## [Exercise brief]
Beneath this sentence is a listing. Return its lines from the one containing "Click the NF icon at sidebar top" through the last, exactly, and omit the pictures.

■ ■ ■ ■ ■ ■ ■

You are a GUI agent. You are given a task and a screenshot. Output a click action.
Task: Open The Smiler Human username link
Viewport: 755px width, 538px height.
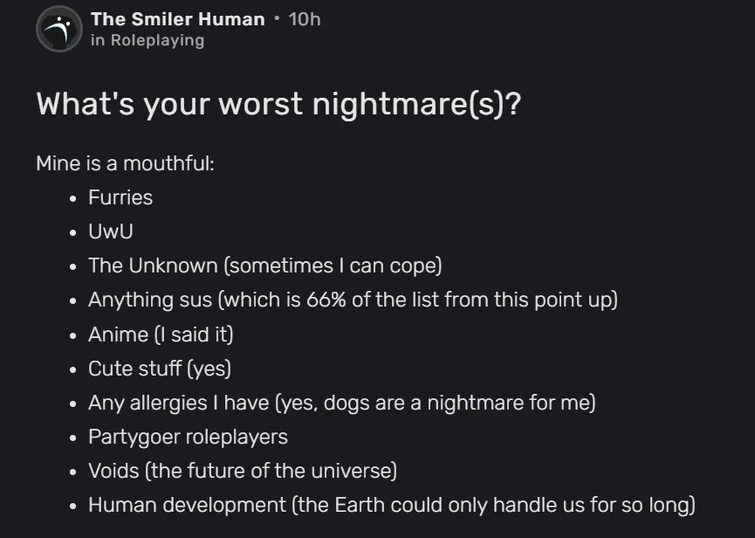pyautogui.click(x=177, y=19)
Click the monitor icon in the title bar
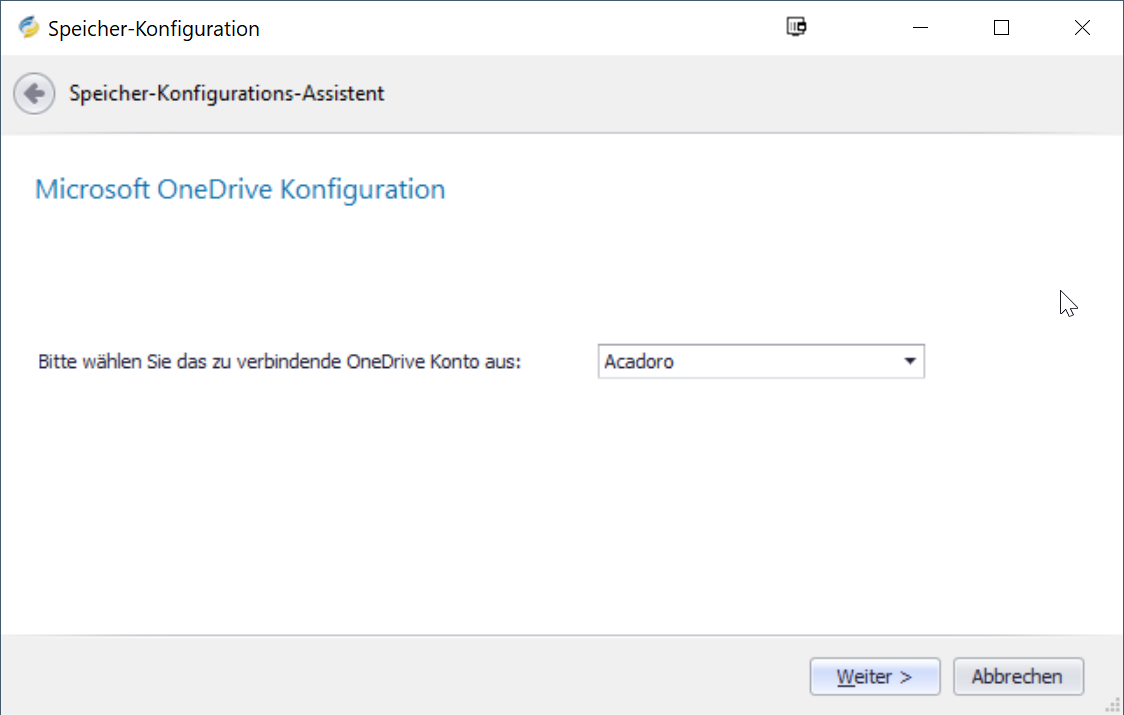The height and width of the screenshot is (715, 1124). pyautogui.click(x=796, y=28)

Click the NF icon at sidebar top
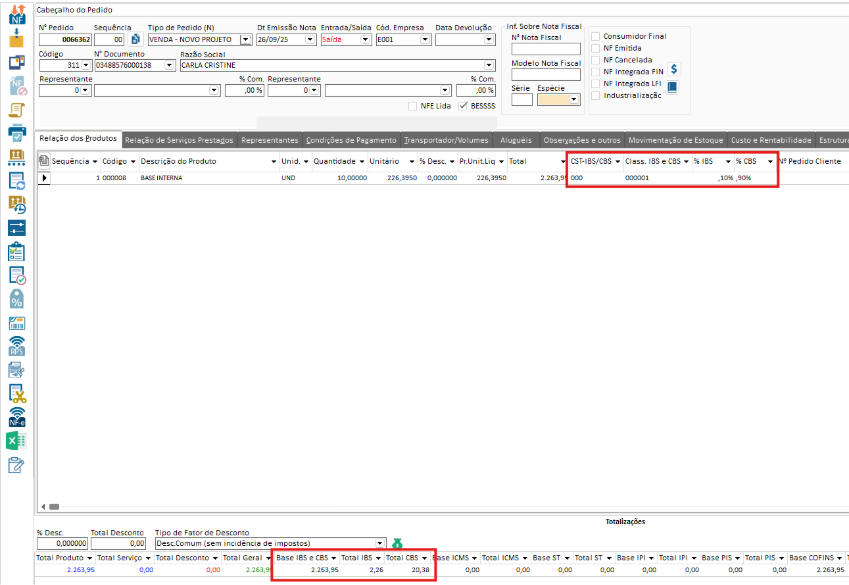(15, 15)
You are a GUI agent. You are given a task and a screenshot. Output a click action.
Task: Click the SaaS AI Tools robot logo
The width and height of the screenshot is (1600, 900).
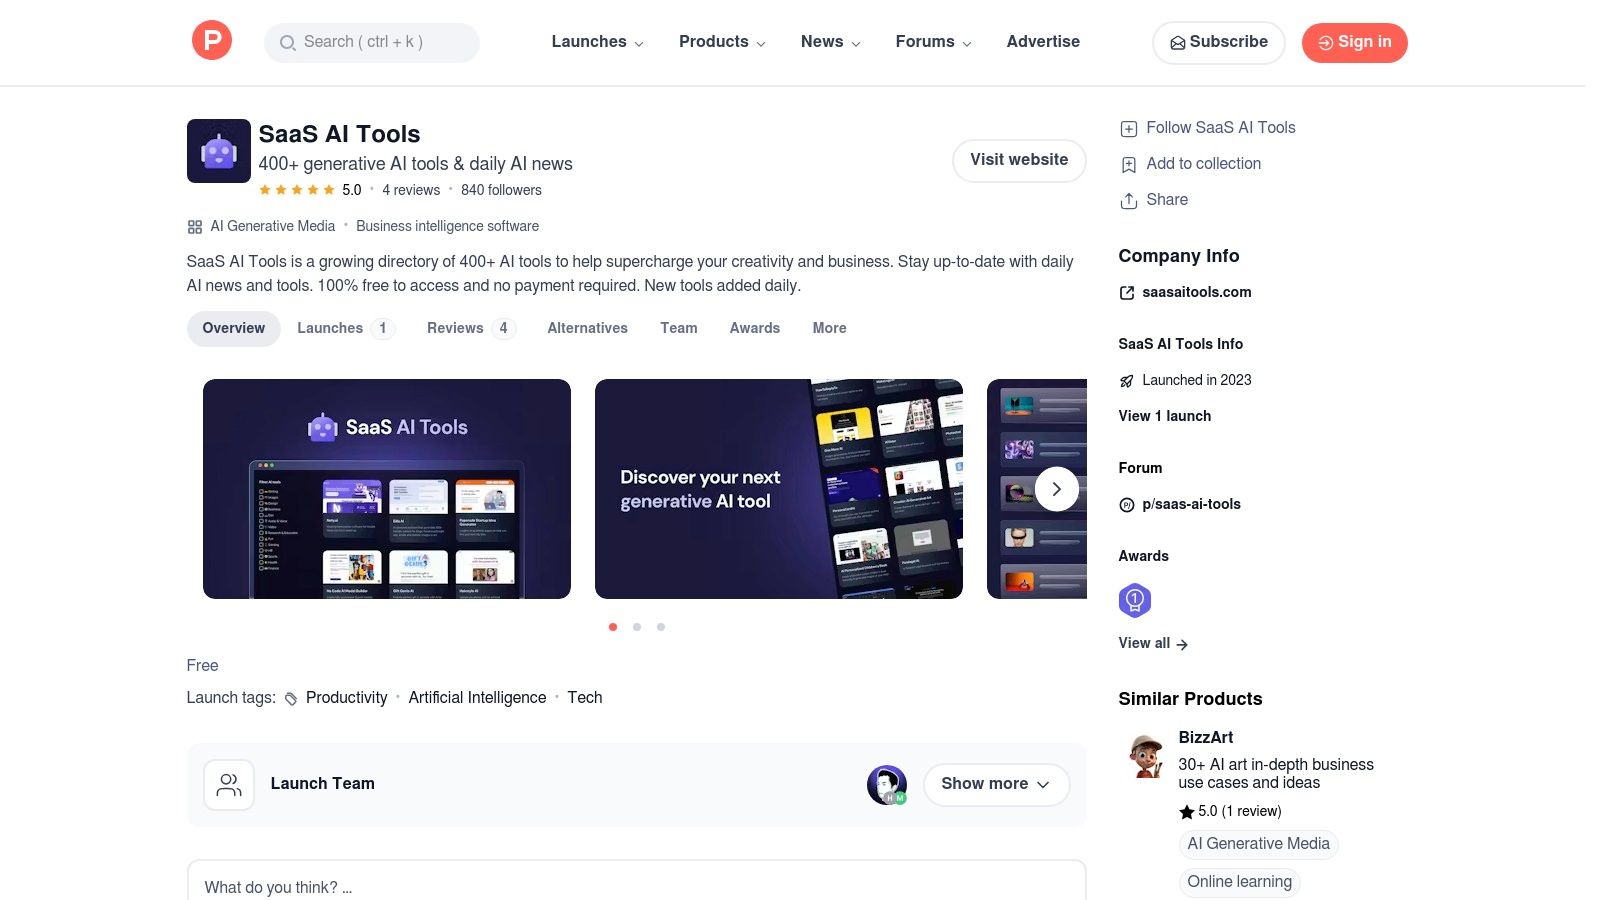point(218,151)
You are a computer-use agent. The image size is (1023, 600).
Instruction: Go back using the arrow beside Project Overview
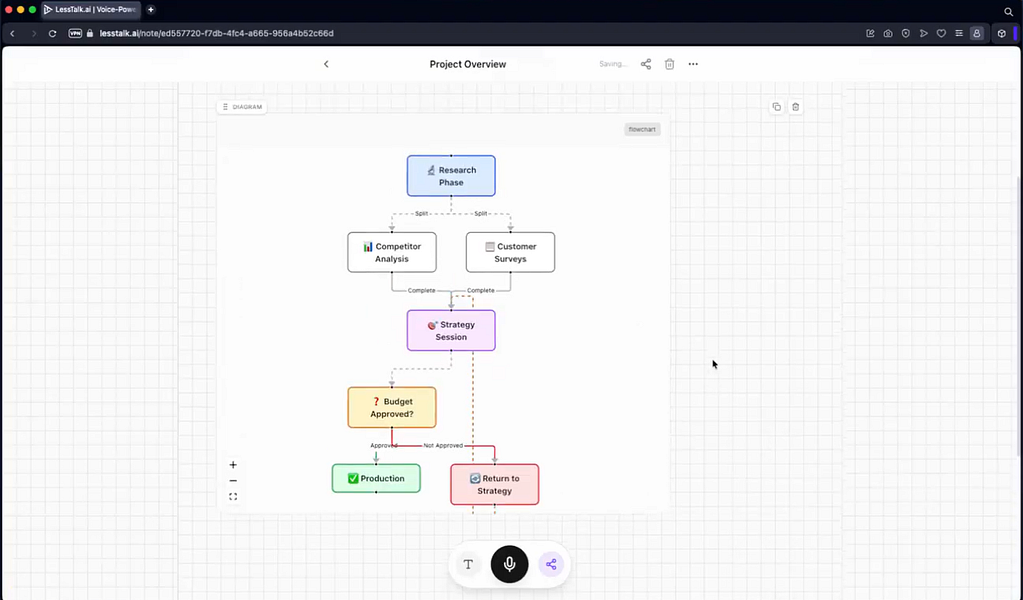click(325, 63)
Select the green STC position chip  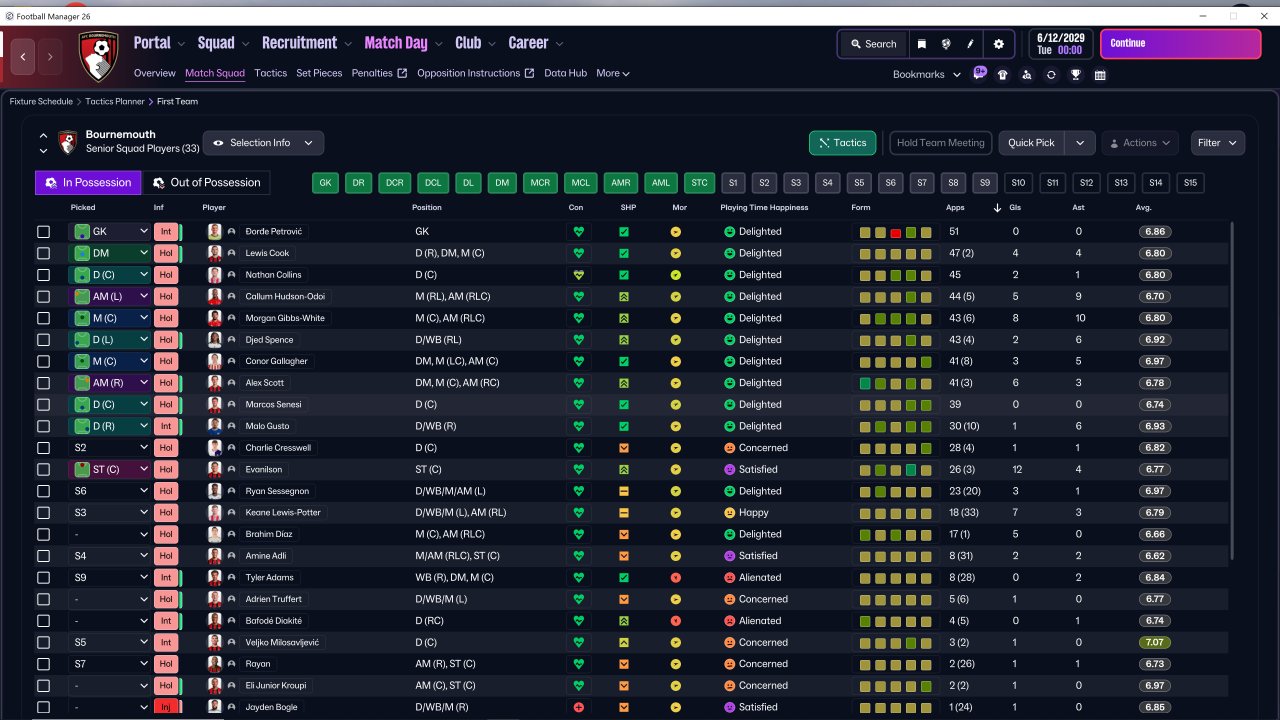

■ ■ ■ ■ ■ ■ ■

## [Result for this exercise]
Click the NF icon at sidebar top
(15, 15)
You are a GUI agent. You are given a task and a screenshot. Output a click action.
Task: Click the SaaS AI Tools robot logo
The width and height of the screenshot is (1600, 900).
point(218,151)
You are a computer-use agent. The image size is (1023, 600).
Instruction: Go back using the arrow beside Project Overview
click(325, 63)
Select the green STC position chip  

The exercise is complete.